Rolling-news channels tend to thrive on the fact that they can be "on the spot"
at a moment's notice. "Going live," as a distinct televisual advantage, becomes
a guiding principle in journalism. In the language of a film theorist, if photography
operates in the "that-has-been" mode, television's mode of operation is that of
"this-is-going-on" mode, a perpetual "presentness" (Doane, 1990, p. 222).(4) Given
television's claim to "presentness," rolling-news channels capitalize on television's
primary mode of operation, the temporal dimension.
The ability to "go live"
has become, MacGregor (1997) argues, a "selling point" in a highly competitive
world of broadcast journalism. He believes CNN makes a "fetish out of live reporting"
(p. 184). MacGregor's book, with the suggestive title ("Live, Direct and Biased?
Making Television News in the Satellite Age"), is a catalogue of the perils of
technology-driven all-news international broadcast channels.(5) He argues that
speedy attempts at being first on the spot leave no time for reflection, corroboration,
and even news-gathering. One of the more well-known cases on his list is when
John Holliman, one of the three CNN men reporting "live" from Baghdad during the
early hours of the Persian Gulf War, asked Atlanta for news from the Pentagon
and Saudi Arabia. "Intriguingly," comments MacGregor, "the man with seemingly
the best seat in the house, the eyewitness to history reporting live on global
television, is asking for information" (p. 6). In a section titled "Gas-mask Journalism,"

§ Saved entries:
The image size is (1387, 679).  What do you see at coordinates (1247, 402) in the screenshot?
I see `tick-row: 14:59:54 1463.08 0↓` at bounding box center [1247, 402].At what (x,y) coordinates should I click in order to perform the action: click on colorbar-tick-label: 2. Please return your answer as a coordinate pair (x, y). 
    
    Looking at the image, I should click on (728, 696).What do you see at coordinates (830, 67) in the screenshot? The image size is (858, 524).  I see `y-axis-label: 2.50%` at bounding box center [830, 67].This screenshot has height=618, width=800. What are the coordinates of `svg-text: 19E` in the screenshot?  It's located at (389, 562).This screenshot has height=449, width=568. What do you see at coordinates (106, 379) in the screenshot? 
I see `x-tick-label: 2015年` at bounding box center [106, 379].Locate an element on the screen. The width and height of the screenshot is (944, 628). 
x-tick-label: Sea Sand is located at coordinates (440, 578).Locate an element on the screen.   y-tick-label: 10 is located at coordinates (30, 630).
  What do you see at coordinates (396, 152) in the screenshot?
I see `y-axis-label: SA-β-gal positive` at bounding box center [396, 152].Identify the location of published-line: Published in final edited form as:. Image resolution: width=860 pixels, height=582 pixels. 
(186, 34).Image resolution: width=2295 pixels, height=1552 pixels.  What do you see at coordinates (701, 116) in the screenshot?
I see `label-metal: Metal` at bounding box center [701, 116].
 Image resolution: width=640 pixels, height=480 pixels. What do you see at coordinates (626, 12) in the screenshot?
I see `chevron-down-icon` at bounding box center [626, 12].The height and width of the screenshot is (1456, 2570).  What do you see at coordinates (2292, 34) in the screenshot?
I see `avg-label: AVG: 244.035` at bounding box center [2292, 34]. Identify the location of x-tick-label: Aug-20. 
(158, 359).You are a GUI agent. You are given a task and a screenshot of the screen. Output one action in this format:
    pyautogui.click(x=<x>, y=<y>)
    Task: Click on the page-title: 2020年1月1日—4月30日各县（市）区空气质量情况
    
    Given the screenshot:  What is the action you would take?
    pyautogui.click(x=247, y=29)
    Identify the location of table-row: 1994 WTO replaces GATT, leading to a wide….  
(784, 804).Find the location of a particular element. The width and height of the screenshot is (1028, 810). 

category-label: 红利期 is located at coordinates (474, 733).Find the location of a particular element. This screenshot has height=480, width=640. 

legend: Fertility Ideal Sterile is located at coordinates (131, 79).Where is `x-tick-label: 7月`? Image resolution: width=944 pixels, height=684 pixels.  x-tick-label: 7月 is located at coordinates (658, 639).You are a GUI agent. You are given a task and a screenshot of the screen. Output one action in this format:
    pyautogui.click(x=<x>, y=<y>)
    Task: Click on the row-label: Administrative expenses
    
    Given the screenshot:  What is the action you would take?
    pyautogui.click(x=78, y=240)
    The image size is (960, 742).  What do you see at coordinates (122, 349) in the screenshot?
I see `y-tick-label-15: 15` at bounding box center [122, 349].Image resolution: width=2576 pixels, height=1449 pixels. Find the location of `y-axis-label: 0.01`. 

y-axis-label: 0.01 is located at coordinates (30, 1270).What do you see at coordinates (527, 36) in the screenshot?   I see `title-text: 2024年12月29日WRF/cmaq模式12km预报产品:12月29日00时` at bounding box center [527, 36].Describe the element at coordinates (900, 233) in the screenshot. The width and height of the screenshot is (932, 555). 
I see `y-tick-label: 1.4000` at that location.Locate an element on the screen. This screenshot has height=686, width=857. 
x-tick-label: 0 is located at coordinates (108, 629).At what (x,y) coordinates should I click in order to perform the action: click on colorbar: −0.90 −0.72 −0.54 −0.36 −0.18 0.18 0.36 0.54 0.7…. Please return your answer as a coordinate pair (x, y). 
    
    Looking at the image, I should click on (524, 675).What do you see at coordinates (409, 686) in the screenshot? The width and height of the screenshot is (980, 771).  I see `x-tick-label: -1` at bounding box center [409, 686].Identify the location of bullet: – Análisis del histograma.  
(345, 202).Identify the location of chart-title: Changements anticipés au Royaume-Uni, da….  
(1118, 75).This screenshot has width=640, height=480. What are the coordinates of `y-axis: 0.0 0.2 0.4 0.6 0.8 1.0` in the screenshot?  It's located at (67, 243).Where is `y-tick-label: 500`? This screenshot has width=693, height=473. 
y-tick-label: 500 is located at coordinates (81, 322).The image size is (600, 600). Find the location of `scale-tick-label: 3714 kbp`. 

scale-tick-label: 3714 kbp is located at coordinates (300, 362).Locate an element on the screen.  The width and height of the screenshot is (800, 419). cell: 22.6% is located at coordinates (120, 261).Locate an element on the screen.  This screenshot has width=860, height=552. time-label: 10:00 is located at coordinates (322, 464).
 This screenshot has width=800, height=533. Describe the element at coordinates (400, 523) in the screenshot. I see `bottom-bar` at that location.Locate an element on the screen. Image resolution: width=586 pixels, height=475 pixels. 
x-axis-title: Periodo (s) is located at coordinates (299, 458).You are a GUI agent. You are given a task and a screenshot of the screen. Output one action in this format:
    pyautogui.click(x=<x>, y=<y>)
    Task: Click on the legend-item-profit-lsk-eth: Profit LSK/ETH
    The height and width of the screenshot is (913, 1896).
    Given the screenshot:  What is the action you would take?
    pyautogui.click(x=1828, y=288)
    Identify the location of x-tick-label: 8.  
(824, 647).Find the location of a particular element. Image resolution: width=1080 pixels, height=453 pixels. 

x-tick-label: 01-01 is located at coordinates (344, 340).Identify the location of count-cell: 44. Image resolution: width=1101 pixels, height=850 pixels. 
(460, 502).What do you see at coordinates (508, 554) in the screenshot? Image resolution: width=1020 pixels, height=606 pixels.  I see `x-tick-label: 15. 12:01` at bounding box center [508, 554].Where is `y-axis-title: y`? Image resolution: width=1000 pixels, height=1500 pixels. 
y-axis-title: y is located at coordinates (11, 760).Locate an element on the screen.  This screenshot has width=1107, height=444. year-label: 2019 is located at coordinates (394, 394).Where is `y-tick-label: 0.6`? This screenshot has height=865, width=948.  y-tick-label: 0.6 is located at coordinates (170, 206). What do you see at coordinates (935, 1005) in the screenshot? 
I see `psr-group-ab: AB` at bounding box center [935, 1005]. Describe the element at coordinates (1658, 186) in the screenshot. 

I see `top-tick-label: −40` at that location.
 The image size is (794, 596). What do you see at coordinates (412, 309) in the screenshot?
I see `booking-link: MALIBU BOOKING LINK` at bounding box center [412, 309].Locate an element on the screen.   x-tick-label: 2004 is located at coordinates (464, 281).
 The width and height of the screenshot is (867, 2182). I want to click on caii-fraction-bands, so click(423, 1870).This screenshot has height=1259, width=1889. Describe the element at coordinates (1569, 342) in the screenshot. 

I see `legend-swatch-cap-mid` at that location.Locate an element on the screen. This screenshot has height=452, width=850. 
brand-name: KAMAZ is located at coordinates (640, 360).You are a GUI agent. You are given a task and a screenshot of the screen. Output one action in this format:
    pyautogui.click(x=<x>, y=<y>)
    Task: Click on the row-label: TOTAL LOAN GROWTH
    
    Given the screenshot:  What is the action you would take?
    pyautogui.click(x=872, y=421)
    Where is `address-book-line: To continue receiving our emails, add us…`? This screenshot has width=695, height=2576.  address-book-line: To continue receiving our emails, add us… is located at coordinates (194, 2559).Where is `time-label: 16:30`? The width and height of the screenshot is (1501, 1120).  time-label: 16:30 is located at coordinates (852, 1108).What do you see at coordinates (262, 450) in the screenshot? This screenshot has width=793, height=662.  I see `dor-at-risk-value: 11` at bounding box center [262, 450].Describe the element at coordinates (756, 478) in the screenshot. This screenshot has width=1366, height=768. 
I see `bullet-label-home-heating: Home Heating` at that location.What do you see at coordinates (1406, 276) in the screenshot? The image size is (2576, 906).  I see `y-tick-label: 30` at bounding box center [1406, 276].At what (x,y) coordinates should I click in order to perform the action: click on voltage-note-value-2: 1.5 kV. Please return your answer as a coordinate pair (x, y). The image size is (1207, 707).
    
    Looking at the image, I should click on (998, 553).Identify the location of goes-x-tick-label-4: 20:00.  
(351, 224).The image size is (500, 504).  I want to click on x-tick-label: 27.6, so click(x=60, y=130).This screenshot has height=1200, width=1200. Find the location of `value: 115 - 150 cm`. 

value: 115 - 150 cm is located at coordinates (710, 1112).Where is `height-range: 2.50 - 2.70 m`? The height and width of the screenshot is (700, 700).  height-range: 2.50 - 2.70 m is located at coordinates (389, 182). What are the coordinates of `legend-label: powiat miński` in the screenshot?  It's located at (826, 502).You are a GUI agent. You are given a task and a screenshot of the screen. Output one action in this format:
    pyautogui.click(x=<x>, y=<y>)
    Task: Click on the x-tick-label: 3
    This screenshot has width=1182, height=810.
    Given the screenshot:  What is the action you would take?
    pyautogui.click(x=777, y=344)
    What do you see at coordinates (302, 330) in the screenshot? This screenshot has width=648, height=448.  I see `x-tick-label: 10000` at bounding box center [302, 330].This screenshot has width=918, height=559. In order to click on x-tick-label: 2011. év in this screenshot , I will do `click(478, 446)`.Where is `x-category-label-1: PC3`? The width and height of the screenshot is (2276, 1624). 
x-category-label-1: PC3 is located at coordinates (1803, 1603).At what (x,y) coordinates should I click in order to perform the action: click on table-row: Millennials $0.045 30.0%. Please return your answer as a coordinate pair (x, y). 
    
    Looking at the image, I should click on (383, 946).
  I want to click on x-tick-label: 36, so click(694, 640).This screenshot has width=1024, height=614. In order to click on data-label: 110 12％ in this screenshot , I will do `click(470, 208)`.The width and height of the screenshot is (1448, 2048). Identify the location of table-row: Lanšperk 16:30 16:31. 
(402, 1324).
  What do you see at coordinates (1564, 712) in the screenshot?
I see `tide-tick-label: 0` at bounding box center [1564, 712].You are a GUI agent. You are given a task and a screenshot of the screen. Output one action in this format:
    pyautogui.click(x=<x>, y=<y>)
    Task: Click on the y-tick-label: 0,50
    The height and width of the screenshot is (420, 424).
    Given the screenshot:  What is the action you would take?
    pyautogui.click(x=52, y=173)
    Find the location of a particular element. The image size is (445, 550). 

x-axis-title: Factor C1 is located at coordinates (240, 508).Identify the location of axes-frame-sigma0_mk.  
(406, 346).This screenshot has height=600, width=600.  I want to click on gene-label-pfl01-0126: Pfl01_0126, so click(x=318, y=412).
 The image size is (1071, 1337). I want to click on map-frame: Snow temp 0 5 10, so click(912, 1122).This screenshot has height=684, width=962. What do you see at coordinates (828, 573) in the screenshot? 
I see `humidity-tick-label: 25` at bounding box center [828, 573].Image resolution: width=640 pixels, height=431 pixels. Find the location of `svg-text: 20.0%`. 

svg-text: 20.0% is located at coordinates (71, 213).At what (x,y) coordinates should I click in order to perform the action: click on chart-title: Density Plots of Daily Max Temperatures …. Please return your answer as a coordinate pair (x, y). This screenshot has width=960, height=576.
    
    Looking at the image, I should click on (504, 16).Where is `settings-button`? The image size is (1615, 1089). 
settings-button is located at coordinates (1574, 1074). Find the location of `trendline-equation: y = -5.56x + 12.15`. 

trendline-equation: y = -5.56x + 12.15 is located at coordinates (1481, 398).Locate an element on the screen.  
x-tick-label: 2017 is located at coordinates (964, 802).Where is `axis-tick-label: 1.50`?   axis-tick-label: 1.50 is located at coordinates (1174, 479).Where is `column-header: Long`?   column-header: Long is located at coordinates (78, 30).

§ What is required: In the passage on rolling-news channels, what does MacGregor say CNN makes a fetish out of?

§ Answer below: Live reporting.